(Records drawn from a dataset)
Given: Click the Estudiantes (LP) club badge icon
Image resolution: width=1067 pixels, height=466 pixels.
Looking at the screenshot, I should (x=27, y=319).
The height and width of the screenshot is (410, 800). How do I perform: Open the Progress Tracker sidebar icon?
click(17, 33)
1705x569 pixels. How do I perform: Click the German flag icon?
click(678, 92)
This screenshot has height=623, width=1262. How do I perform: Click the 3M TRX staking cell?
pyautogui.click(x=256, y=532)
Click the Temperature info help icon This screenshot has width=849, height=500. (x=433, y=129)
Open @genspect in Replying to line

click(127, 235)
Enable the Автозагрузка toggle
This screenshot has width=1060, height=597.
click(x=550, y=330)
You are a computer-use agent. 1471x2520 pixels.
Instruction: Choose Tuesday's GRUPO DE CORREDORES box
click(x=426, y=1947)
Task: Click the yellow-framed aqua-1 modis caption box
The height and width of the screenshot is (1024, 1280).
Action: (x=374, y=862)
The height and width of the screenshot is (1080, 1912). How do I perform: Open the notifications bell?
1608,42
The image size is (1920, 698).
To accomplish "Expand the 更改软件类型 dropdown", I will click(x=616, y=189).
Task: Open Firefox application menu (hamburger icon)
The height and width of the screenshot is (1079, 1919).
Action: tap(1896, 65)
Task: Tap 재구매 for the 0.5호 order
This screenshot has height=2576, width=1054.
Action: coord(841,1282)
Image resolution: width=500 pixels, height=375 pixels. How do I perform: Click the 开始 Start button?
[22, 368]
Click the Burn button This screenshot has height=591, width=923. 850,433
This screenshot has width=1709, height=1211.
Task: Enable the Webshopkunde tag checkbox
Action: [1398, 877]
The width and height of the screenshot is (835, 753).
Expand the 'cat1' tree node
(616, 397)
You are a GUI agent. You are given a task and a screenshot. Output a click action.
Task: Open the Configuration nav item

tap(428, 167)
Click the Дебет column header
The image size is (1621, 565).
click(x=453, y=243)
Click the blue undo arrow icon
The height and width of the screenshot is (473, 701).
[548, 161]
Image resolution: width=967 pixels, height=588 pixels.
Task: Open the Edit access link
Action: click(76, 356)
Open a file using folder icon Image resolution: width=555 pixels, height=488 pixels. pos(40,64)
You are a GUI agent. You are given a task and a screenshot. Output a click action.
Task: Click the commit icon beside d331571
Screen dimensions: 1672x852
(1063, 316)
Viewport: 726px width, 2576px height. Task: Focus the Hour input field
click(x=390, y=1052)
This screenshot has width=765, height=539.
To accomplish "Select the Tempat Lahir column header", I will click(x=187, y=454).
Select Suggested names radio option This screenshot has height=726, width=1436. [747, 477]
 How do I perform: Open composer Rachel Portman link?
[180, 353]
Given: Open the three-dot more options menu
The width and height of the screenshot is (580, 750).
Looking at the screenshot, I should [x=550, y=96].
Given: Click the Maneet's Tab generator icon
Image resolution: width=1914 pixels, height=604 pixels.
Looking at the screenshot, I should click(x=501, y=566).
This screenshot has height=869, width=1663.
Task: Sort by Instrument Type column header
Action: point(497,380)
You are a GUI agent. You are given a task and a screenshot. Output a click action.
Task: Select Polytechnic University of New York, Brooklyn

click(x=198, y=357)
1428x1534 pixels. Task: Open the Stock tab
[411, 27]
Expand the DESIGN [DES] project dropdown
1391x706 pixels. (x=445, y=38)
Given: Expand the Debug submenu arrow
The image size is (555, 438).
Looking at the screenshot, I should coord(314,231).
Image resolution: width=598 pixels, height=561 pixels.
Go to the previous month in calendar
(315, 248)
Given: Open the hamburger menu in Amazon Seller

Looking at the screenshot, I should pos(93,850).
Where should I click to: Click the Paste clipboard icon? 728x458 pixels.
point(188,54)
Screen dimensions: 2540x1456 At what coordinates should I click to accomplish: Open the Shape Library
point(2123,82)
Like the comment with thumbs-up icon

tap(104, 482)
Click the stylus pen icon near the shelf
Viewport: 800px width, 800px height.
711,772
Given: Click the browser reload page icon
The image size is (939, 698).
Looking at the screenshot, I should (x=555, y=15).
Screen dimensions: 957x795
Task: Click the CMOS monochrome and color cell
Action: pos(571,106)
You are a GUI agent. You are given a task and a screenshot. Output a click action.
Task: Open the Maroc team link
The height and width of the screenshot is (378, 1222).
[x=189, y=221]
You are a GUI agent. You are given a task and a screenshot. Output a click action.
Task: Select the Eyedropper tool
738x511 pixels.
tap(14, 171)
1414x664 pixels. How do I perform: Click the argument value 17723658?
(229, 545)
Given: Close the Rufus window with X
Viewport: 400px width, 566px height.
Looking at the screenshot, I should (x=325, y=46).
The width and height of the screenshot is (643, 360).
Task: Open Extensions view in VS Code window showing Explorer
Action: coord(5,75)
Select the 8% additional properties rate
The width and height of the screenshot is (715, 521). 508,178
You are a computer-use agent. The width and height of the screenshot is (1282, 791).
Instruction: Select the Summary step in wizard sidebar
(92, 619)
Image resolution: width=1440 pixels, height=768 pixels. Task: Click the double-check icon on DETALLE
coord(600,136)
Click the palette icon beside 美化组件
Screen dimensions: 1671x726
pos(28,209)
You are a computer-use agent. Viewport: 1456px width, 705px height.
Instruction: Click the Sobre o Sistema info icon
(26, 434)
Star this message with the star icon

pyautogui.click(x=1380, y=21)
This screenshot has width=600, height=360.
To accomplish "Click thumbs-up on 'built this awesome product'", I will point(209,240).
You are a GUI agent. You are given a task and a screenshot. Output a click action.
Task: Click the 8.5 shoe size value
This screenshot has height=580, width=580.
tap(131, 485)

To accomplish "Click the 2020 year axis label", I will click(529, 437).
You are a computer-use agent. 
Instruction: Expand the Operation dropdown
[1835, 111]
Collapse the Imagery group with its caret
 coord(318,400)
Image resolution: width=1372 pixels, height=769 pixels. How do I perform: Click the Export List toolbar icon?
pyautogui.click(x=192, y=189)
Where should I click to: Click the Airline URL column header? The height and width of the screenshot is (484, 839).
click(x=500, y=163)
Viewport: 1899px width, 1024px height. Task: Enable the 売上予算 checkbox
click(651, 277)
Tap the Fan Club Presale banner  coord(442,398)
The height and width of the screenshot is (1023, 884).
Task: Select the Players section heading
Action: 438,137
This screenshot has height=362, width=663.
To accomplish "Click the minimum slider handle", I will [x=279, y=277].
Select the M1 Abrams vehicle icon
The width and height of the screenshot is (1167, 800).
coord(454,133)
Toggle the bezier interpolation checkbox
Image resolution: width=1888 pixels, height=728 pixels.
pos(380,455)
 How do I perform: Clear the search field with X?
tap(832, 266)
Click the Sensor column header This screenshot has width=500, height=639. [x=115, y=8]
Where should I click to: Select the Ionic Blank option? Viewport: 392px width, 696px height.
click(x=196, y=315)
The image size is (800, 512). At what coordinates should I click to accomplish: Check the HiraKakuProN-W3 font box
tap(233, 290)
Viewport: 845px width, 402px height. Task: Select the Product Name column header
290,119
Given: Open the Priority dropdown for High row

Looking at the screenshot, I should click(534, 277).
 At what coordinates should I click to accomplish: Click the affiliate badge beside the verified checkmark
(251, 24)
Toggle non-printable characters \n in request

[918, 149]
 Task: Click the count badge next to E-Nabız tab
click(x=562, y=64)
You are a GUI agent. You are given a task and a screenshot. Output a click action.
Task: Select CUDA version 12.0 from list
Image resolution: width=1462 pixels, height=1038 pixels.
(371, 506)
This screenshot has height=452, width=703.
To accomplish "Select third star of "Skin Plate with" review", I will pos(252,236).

WHAT THE TASK ASKS - Whatever is in the entries above, write it out exactly.

WRITTEN ANSWER -
Given: Click the Estudiantes (LP) club badge icon
Image resolution: width=1067 pixels, height=466 pixels.
Looking at the screenshot, I should (x=27, y=319).
The height and width of the screenshot is (410, 800). How do I perform: Open the Progress Tracker sidebar icon?
click(17, 33)
1705x569 pixels. How do I perform: Click the German flag icon?
click(678, 92)
This screenshot has height=623, width=1262. How do I perform: Click the 3M TRX staking cell?
pyautogui.click(x=256, y=532)
Click the Temperature info help icon This screenshot has width=849, height=500. (x=433, y=129)
Open @genspect in Replying to line

click(127, 235)
Enable the Автозагрузка toggle
This screenshot has width=1060, height=597.
click(x=550, y=330)
You are a computer-use agent. 1471x2520 pixels.
Instruction: Choose Tuesday's GRUPO DE CORREDORES box
click(x=426, y=1947)
Task: Click the yellow-framed aqua-1 modis caption box
The height and width of the screenshot is (1024, 1280).
Action: (x=374, y=862)
The height and width of the screenshot is (1080, 1912). How do I perform: Open the notifications bell?
1608,42
The image size is (1920, 698).
To accomplish "Expand the 更改软件类型 dropdown", I will click(x=616, y=189).
Task: Open Firefox application menu (hamburger icon)
The height and width of the screenshot is (1079, 1919).
Action: tap(1896, 65)
Task: Tap 재구매 for the 0.5호 order
This screenshot has height=2576, width=1054.
Action: coord(841,1282)
Image resolution: width=500 pixels, height=375 pixels. How do I perform: Click the 开始 Start button?
[22, 368]
Click the Burn button This screenshot has height=591, width=923. 850,433
This screenshot has width=1709, height=1211.
Task: Enable the Webshopkunde tag checkbox
Action: [1398, 877]
The width and height of the screenshot is (835, 753).
Expand the 'cat1' tree node
(616, 397)
You are a GUI agent. You are given a task and a screenshot. Output a click action.
Task: Open the Configuration nav item

tap(428, 167)
Click the Дебет column header
The image size is (1621, 565).
click(x=453, y=243)
Click the blue undo arrow icon
The height and width of the screenshot is (473, 701).
[548, 161]
Image resolution: width=967 pixels, height=588 pixels.
Task: Open the Edit access link
Action: click(76, 356)
Open a file using folder icon Image resolution: width=555 pixels, height=488 pixels. pos(40,64)
You are a GUI agent. You are given a task and a screenshot. Output a click action.
Task: Click the commit icon beside d331571
Screen dimensions: 1672x852
(1063, 316)
Viewport: 726px width, 2576px height. Task: Focus the Hour input field
click(x=390, y=1052)
This screenshot has width=765, height=539.
To accomplish "Select the Tempat Lahir column header", I will click(x=187, y=454).
Select Suggested names radio option This screenshot has height=726, width=1436. [747, 477]
 How do I perform: Open composer Rachel Portman link?
[180, 353]
Given: Open the three-dot more options menu
The width and height of the screenshot is (580, 750).
Looking at the screenshot, I should [x=550, y=96].
Given: Click the Maneet's Tab generator icon
Image resolution: width=1914 pixels, height=604 pixels.
Looking at the screenshot, I should click(x=501, y=566).
This screenshot has height=869, width=1663.
Task: Sort by Instrument Type column header
Action: point(497,380)
You are a GUI agent. You are given a task and a screenshot. Output a click action.
Task: Select Polytechnic University of New York, Brooklyn

click(x=198, y=357)
1428x1534 pixels. Task: Open the Stock tab
[411, 27]
Expand the DESIGN [DES] project dropdown
1391x706 pixels. (x=445, y=38)
Given: Expand the Debug submenu arrow
The image size is (555, 438).
Looking at the screenshot, I should coord(314,231).
Image resolution: width=598 pixels, height=561 pixels.
Go to the previous month in calendar
(315, 248)
Given: Open the hamburger menu in Amazon Seller

Looking at the screenshot, I should pos(93,850).
Where should I click to: Click the Paste clipboard icon? 728x458 pixels.
point(188,54)
Screen dimensions: 2540x1456 At what coordinates should I click to accomplish: Open the Shape Library
point(2123,82)
Like the comment with thumbs-up icon

tap(104, 482)
Click the stylus pen icon near the shelf
Viewport: 800px width, 800px height.
711,772
Given: Click the browser reload page icon
The image size is (939, 698).
Looking at the screenshot, I should (x=555, y=15).
Screen dimensions: 957x795
Task: Click the CMOS monochrome and color cell
Action: pos(571,106)
You are a GUI agent. You are given a task and a screenshot. Output a click action.
Task: Open the Maroc team link
The height and width of the screenshot is (378, 1222).
[x=189, y=221]
You are a GUI agent. You are given a task and a screenshot. Output a click action.
Task: Select the Eyedropper tool
738x511 pixels.
tap(14, 171)
1414x664 pixels. How do I perform: Click the argument value 17723658?
(229, 545)
Given: Close the Rufus window with X
Viewport: 400px width, 566px height.
Looking at the screenshot, I should (x=325, y=46).
The width and height of the screenshot is (643, 360).
Task: Open Extensions view in VS Code window showing Explorer
Action: coord(5,75)
Select the 8% additional properties rate
The width and height of the screenshot is (715, 521). 508,178
You are a computer-use agent. The width and height of the screenshot is (1282, 791).
Instruction: Select the Summary step in wizard sidebar
(92, 619)
Image resolution: width=1440 pixels, height=768 pixels. Task: Click the double-check icon on DETALLE
coord(600,136)
Click the palette icon beside 美化组件
Screen dimensions: 1671x726
pos(28,209)
You are a computer-use agent. Viewport: 1456px width, 705px height.
Instruction: Click the Sobre o Sistema info icon
(26, 434)
Star this message with the star icon

pyautogui.click(x=1380, y=21)
This screenshot has width=600, height=360.
To accomplish "Click thumbs-up on 'built this awesome product'", I will point(209,240).
You are a GUI agent. You are given a task and a screenshot. Output a click action.
Task: Click the 8.5 shoe size value
This screenshot has height=580, width=580.
tap(131, 485)

To accomplish "Click the 2020 year axis label", I will click(529, 437).
You are a computer-use agent. 
Instruction: Expand the Operation dropdown
[1835, 111]
Collapse the Imagery group with its caret
 coord(318,400)
Image resolution: width=1372 pixels, height=769 pixels. How do I perform: Click the Export List toolbar icon?
pyautogui.click(x=192, y=189)
Where should I click to: Click the Airline URL column header? The height and width of the screenshot is (484, 839).
click(x=500, y=163)
Viewport: 1899px width, 1024px height. Task: Enable the 売上予算 checkbox
click(651, 277)
Tap the Fan Club Presale banner  coord(442,398)
The height and width of the screenshot is (1023, 884).
Task: Select the Players section heading
Action: 438,137
This screenshot has height=362, width=663.
To accomplish "Click the minimum slider handle", I will [x=279, y=277].
Select the M1 Abrams vehicle icon
The width and height of the screenshot is (1167, 800).
coord(454,133)
Toggle the bezier interpolation checkbox
Image resolution: width=1888 pixels, height=728 pixels.
pos(380,455)
 How do I perform: Clear the search field with X?
tap(832, 266)
Click the Sensor column header This screenshot has width=500, height=639. [x=115, y=8]
Where should I click to: Select the Ionic Blank option? Viewport: 392px width, 696px height.
click(x=196, y=315)
The image size is (800, 512). At what coordinates should I click to accomplish: Check the HiraKakuProN-W3 font box
tap(233, 290)
Viewport: 845px width, 402px height. Task: Select the Product Name column header
290,119
Given: Open the Priority dropdown for High row

Looking at the screenshot, I should click(534, 277).
 At what coordinates should I click to accomplish: Click the affiliate badge beside the verified checkmark
(251, 24)
Toggle non-printable characters \n in request

[918, 149]
 Task: Click the count badge next to E-Nabız tab
click(x=562, y=64)
You are a GUI agent. You are given a task and a screenshot. Output a click action.
Task: Select CUDA version 12.0 from list
Image resolution: width=1462 pixels, height=1038 pixels.
(371, 506)
This screenshot has height=452, width=703.
To accomplish "Select third star of "Skin Plate with" review", I will pos(252,236).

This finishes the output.